Denali’s DNL126 selected by FDA for START pilot program
ERT candidate for Sanfilippo type A chosen for rare disease program
The U.S. Food and Drug Administration (FDA) has selected DNL126, an enzyme replacement therapy being developed by Denali Therapeutics for Sanfilippo syndrome type A, to join its START pilot program — fully, Support for Clinical Trials Advancing Rare Disease Therapeutics.
As part of this pilot program, launched last fall, the company can expect to engage in more frequent and rapid interactions with the FDA, which should help streamline clinical development toward a future marketing application for DNL126.

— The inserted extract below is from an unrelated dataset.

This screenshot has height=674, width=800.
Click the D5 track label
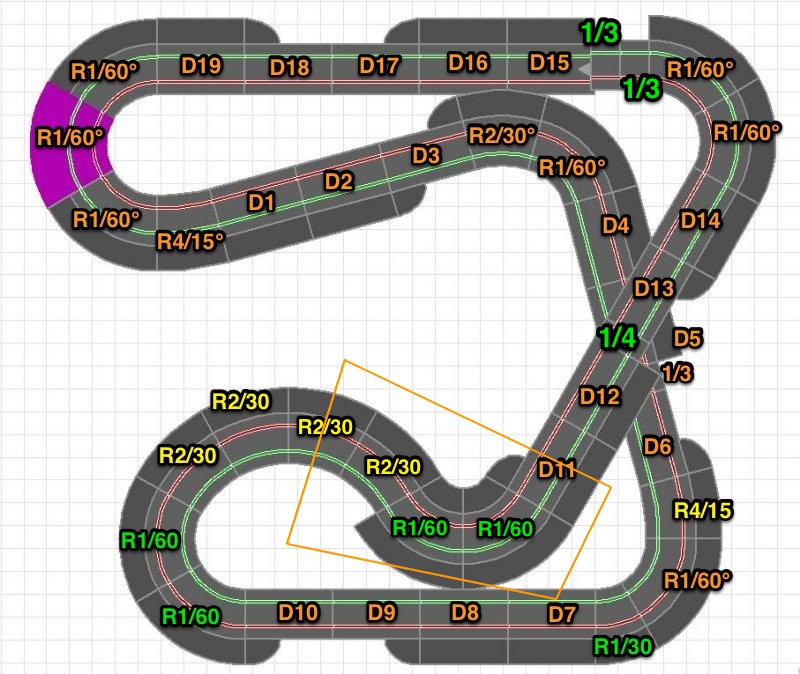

“We are thrilled to be selected by the FDA for participation in START and see this as another important opportunity to work together to solve challenges unique to rare disease drug development,” Carole Ho, MD, Denali’s chief medical officer, said in a company press release.
Denali is sponsoring a Phase 1/2 clinical study (NCT06181136) that’s enrolling children and adolescents, ages 2 to 18, with a confirmed diagnosis of Sanfilippo syndrome type A. Recruitment is underway at four sites, one each in California, Iowa, North Carolina, and Texas.

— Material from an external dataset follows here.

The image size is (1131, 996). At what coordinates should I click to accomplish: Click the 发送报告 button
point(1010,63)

START program will allow Denali more interactions with FDA on DNL126
Sanfilippo syndrome, or mucopolysaccharidosis type III (MPS III), is a genetic disease in which the body lacks certain enzymes needed to break down the sugar molecule heparan sulfate, leading to its toxic buildup in body tissues, especially in the brain.
DNL126 is an enzyme replacement therapy or ERT specifically developed to address the deficiency of SGSH, the enzyme lacking in Sanfilippo syndrome type A (MPS IIIA). To cross into the brain and overcome the blood-brain barrier, a protective layer that prevents harmful substances from entering the brain, DNL126 takes advantage of the transferrin receptor. This receptor naturally transports iron across the barrier, allowing DNL126 to essentially piggyback on this mechanism for effective delivery into the brain.
Given as an injection directly into the bloodstream, DNL126 is expected to travel to the brain and other tissues, where it can break down heparan sulfate. In doing so, DNL126 is expected to ease symptoms of Sanfilippo syndrome, which may include behavioral challenges and developmental delay.
In preclinical studies with mice producing the human version of the transferrin receptor and very low levels of the SGSH enzyme, weekly injections of DNL126 reduced levels of heparan sulfate in the animal’s brain and cerebrospinal fluid, the liquid that flows around the brain and spinal cord.
The main objective of the clinical trial is to evaluate the safety profile of the experimental ENT and assess its efficacy in reducing heparan sulfate levels. The initial phase of the study spans six months, during which time patients will receive the treatment and undergo assessments. Following this period, participants have the option to enroll in an open-label extension study lasting up to 18 months — providing further insights into the long-term safety and effectiveness of DNL126.
It is an exciting time to be part of the collective effort of making new treatments available to individuals and families living with rare diseases. … We look forward to continued collaboration with [the FDA center] CDER to determine the most efficient development path for DNL126 in [Sanfilippo type A].
The START pilot program was launched as a joint effort between two FDA centers: CDER, or the Center for Drug Evaluation and Research, and CBER, or the Center for Biologics Evaluation and Research. It’s milestone-driven, with specific goals agreed upon by both the FDA and the sponsor.
“It is an exciting time to be part of the collective effort of making new treatments available to individuals and families living with rare diseases,” Ho said. “We look forward to continued collaboration with CDER to determine the most efficient development path for DNL126 in MPS IIIA, a devastating and progressive disease for which treatments are urgently needed.”
Denali also is developing DNL310 (tividenofusp alfa) for another rare disease called Hunter syndrome, or MPS II, and expects to complete enrollment for its Phase 2/3 COMPASS study (NCT05371613) later this year.
DNL310 is not part of the START pilot program, but the FDA has granted it fast track designation, which also allows the company to engage in more frequent communication with the agency throughout the treatment candidate’s clinical development.